+++ 文档摘录 +++
SRS之监听端口的管理:RTMP
1. 监听端口管理的入口函数
监听端口的管理入口在 run_master 函数中,如下:
int run_master()
{
...
if ((ret = _srs_server->listen()) != ERROR_SUCCESS) {
return ret;
}
...
}
在 run_master 函数中,调用了 SrsServer 类的成员函数 listen:
int SrsServer::listen()
{
int ret = ERROR_SUCCESS;
if ((ret = listen_rtmp()) != ERROR_SUCCESS) {
return ret;
}
if ((ret = listen_http_api()) != ERROR_SUCCESS) {
return ret;
}
if ((ret = listen_http_stream()) != ERROR_SUCCESS) {
return ret;
}
if ((ret = listen_stream_caster()) != ERROR_SUCCESS) {
return ret;
}
return ret;
}
2. rtmp 端口的管理
SrsServer 与 SrsListener 之间的关系图
2.1 SrsServer::listen_rtmp
int SrsServer::listen_rtmp()
+++
任务目标 A:
在记录里，从含有“900x690 pixels. How”的那一行开始，到含有“I will 512,1245.”的那一行为止（包括这一行），把这些行原样输出。
上面这段文档和下面的记录互不相关。
+++ 任务材料 +++
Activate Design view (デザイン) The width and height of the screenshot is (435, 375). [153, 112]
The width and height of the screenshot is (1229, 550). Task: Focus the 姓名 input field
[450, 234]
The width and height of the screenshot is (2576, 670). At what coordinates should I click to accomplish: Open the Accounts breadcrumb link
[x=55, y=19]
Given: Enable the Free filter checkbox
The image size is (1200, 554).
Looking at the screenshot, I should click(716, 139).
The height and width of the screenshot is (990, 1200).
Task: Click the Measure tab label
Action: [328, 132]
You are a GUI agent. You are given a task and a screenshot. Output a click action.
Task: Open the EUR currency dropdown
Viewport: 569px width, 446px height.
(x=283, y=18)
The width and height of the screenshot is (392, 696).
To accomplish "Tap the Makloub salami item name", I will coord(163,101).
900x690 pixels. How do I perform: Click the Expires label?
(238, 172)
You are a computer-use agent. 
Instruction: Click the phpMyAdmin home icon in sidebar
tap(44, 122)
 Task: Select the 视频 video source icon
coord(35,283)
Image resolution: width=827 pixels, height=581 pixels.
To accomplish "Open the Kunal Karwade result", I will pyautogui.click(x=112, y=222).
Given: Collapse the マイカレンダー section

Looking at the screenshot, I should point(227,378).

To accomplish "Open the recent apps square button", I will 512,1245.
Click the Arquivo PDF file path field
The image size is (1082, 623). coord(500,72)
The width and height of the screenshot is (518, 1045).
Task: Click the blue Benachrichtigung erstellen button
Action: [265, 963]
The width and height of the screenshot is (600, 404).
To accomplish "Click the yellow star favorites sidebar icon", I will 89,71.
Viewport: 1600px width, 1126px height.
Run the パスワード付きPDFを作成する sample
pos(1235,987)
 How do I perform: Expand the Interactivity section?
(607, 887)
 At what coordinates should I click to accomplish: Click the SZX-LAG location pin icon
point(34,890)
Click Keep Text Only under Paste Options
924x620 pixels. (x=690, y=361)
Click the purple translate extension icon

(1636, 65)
+++
任务目标 B:
从讲SRS监听端口管理的文档中，把从“SRS之监听端口的管理:RTMP”起到“int SrsServer::listen()”为止（包括这部分）的文字一字不改地返回。

完整输出 A:
900x690 pixels. How do I perform: Click the Expires label?
(238, 172)
You are a computer-use agent. 
Instruction: Click the phpMyAdmin home icon in sidebar
tap(44, 122)
 Task: Select the 视频 video source icon
coord(35,283)
Image resolution: width=827 pixels, height=581 pixels.
To accomplish "Open the Kunal Karwade result", I will pyautogui.click(x=112, y=222).
Given: Collapse the マイカレンダー section

Looking at the screenshot, I should point(227,378).

To accomplish "Open the recent apps square button", I will 512,1245.

完整输出 B:
SRS之监听端口的管理:RTMP
1. 监听端口管理的入口函数
监听端口的管理入口在 run_master 函数中,如下:
int run_master()
{
...
if ((ret = _srs_server->listen()) != ERROR_SUCCESS) {
return ret;
}
...
}
在 run_master 函数中,调用了 SrsServer 类的成员函数 listen:
int SrsServer::listen()